LISBON, Maine — Former Maine Health and Human Services Commissioner Mary Mayhew announced a 2018 run for governor Tuesday, becoming the first well-known Republican to enter the race to replace the term-limited Gov. Paul LePage.
A former Democrat and lobbyist, Mayhew’s career changed sharply in 2011 when she took the administration post that she left in late May, becoming the face of the Republican governor’s aggressive welfare agenda and the administrator most identified with him.
“As I left the department, and as I have thought about all we have accomplished, I know we have worked too hard to see what we have done undone,” she said Tuesday morning on WVOM, a Bangor radio station. “So today, I announce my candidacy to be the next governor of the state of Maine.”
It was an expected move from Mayhew, 52, of South China, who has been quietly and informally campaigning in Republican circles to succeed LePage for years and has cast herself as a practical reformer of Maine’s welfare system, often drawing attention to regular Medicaid shortfalls that ended during her tenure.
She followed her Tuesday radio announcements with a morning speech at Dingley Press in Lisbon, saying the LePage administration has “the right priorities,” but warning that “there are so many people who want to undo what we’ve done” and “tax you and take your hard-earned money to pay for the cost of growing government.”
Those detractors, however, see a legacy of cuts and austerity.
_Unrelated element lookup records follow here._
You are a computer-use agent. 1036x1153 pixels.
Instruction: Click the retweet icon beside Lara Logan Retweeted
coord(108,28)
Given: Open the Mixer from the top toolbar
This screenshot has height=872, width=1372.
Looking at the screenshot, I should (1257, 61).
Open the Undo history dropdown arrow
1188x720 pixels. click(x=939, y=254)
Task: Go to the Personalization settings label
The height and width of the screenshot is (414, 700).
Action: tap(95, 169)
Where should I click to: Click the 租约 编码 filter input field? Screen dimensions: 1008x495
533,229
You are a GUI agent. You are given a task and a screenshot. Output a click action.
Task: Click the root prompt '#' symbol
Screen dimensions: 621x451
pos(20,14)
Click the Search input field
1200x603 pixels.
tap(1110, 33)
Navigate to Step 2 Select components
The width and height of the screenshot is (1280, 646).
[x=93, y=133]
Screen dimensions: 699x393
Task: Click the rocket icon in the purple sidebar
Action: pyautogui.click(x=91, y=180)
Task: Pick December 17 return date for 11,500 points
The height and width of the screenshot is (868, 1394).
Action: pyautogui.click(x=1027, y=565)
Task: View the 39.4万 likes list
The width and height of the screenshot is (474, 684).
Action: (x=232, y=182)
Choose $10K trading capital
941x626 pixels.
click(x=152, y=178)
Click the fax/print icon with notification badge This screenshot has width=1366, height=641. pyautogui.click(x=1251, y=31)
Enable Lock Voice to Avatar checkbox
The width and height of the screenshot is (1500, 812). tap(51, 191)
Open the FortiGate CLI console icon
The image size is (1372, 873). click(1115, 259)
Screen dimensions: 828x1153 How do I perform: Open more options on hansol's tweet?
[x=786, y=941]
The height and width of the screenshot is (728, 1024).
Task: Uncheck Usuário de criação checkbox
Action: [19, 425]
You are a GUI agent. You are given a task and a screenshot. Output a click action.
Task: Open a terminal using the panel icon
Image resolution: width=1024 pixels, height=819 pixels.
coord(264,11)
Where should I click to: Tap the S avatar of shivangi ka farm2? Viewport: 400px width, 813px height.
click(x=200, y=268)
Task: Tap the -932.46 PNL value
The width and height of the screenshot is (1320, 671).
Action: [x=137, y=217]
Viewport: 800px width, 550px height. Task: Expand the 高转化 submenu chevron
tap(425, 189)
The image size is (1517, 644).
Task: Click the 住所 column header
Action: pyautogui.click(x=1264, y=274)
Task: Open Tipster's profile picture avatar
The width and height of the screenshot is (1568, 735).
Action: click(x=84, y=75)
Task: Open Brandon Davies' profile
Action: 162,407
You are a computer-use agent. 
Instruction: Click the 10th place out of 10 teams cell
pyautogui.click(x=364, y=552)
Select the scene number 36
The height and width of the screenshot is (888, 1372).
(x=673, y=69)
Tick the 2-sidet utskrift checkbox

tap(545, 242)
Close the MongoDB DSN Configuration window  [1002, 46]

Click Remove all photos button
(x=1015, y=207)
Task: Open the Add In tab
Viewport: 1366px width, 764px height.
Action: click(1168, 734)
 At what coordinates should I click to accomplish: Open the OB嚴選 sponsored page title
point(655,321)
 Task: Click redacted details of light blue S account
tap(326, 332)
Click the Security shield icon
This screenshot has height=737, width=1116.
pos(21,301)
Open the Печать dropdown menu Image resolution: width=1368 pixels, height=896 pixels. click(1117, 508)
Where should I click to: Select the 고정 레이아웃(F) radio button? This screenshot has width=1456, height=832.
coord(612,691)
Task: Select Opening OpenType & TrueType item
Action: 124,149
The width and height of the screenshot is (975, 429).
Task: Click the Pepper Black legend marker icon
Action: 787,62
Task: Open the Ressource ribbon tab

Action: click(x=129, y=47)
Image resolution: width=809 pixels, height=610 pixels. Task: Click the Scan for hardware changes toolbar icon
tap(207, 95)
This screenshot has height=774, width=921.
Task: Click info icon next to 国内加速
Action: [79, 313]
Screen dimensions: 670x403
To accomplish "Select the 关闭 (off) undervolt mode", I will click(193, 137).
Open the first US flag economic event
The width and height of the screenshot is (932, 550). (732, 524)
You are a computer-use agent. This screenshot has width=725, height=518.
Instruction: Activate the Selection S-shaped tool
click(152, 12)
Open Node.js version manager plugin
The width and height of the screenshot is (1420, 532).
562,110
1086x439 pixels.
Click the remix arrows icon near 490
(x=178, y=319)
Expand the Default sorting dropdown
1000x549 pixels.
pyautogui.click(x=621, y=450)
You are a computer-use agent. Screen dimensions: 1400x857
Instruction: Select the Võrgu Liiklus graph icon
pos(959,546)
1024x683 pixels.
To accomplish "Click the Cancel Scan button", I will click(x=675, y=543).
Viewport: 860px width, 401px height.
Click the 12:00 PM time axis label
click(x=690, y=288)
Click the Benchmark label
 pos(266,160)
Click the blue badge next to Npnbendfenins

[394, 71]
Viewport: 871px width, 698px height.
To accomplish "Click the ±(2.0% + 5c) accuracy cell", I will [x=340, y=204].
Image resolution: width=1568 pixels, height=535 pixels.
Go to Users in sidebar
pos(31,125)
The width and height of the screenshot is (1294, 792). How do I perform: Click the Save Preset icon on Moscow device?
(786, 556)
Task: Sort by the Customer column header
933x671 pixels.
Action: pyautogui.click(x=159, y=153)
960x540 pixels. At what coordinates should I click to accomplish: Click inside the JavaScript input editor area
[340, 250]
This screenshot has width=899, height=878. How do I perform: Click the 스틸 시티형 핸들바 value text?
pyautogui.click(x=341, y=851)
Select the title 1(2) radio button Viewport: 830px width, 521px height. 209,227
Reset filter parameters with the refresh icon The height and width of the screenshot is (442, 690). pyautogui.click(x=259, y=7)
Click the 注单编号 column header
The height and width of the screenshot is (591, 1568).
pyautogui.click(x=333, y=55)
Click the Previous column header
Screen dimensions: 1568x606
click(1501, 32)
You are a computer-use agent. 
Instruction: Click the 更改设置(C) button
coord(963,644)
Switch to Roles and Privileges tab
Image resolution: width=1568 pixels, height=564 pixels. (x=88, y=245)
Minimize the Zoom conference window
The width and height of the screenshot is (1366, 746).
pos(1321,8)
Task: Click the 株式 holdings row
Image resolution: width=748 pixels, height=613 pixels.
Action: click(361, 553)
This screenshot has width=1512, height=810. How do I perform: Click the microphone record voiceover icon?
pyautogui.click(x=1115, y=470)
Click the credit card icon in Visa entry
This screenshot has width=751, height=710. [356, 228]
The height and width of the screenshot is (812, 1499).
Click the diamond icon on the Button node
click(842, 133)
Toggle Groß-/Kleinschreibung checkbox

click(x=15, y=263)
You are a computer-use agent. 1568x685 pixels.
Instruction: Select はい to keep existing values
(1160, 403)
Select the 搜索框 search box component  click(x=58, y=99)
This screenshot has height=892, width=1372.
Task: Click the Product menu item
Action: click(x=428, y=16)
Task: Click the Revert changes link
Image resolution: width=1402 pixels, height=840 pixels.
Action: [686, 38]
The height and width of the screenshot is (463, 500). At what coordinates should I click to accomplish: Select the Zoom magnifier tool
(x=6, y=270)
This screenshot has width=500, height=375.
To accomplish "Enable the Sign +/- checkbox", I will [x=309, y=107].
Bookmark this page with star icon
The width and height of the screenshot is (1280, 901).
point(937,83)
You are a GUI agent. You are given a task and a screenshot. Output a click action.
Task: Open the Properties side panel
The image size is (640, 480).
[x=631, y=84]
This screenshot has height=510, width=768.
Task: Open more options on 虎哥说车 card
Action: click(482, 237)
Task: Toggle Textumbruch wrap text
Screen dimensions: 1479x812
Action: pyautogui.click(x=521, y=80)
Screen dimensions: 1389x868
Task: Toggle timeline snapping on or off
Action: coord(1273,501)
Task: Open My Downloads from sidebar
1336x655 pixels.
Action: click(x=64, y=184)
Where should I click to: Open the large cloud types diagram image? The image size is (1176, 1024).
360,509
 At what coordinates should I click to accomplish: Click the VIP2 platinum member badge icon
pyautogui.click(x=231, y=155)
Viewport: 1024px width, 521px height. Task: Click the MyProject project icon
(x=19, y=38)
In a statement, Maine Democratic Party Chairman Phil Bartlett called Mayhew “a single-issue candidate” and said “her approach to that issue has proved a total failure.”
She and LePage opposed Medicaid expansion under the Affordable Care Act, saying it could bust Maine’s budget. Changes enacted during her tenure culled 67,000 from the Medicaid rolls between 2011 and 2015, a period of time during which the share of people in poverty increased, according to Census data. The number of children in the Temporary Assistance for Needy Families program went from more than 25,000 in early 2011 to less than 7,700 in May.
In a Republican primary, Mayhew should be able to lay claim to LePage’s welfare agenda, a signature issue for the party’s grass-roots that aided him to re-election in 2014. But she’ll have to widen a profile that so far has been limited to the scope of her former department.
Her personal positions on social issues such as abortion, for example, aren’t in the public record. She was a lobbyist for the Maine Hospital Association before taking over as LePage’s choice to lead an agency that accounts for more than a third of state spending.
Mayhew is also a former Democrat who only became a Republican in March 2014. On Tuesday, she said she was a Democrat only because her late father was one. However, she managed Patrick McGowan’s 1990 congressional campaign against Republican Olympia Snowe, and when pressed on that she said she’s “changed” and “grown.”
Mayhew has begun the work to widen her image in frequent appearances with conservative groups. On Sunday, she spoke at a Falmouth rally in opposition to Maine’s voter-approved surtax on high earners.
Matthew Gagnon, CEO of the Maine Heritage Policy Center, which co-sponsored that rally, said many of the conservatives she’s wooing are “impressed” with her and her work but said “she still has a lot of introduction to be doing with those voters at the same time.”
“I think her job in the election is going to be figuring out exactly what else to talk about and whether or not that perfectly matches the conservative base,” he said. “We still have a lot to hear from her, I think.”
Independent Maine State Treasurer Terry Hayes of Buckfield and Democrats Adam Cote of Sanford and Betsy Sweet of Hallowell are the only other declared 2018 gubernatorial candidates who are well-known in political circles. Republican Deril Stubenrod of Clinton, Democrat Patrick Eisenhart of Augusta and Libertarian Richard Light of Liberty have also filed.
But U.S. Sen. Susan Collins, who is considering a run, hangs over the Republican field. The popular senator came out with qualified support for Medicaid expansion in Maine for the first time this weekend. Talking to reporters after her speech, Mayhew drew a stark line between them.
“It is concerning to me that she would come out and endorse a plan without understanding the challenges of our state budget, the impact of the cost of expanding Medicaid and what that will jeopardize in terms of our priorities,” she said.
BDN writer Christopher Cousins contributed to this report.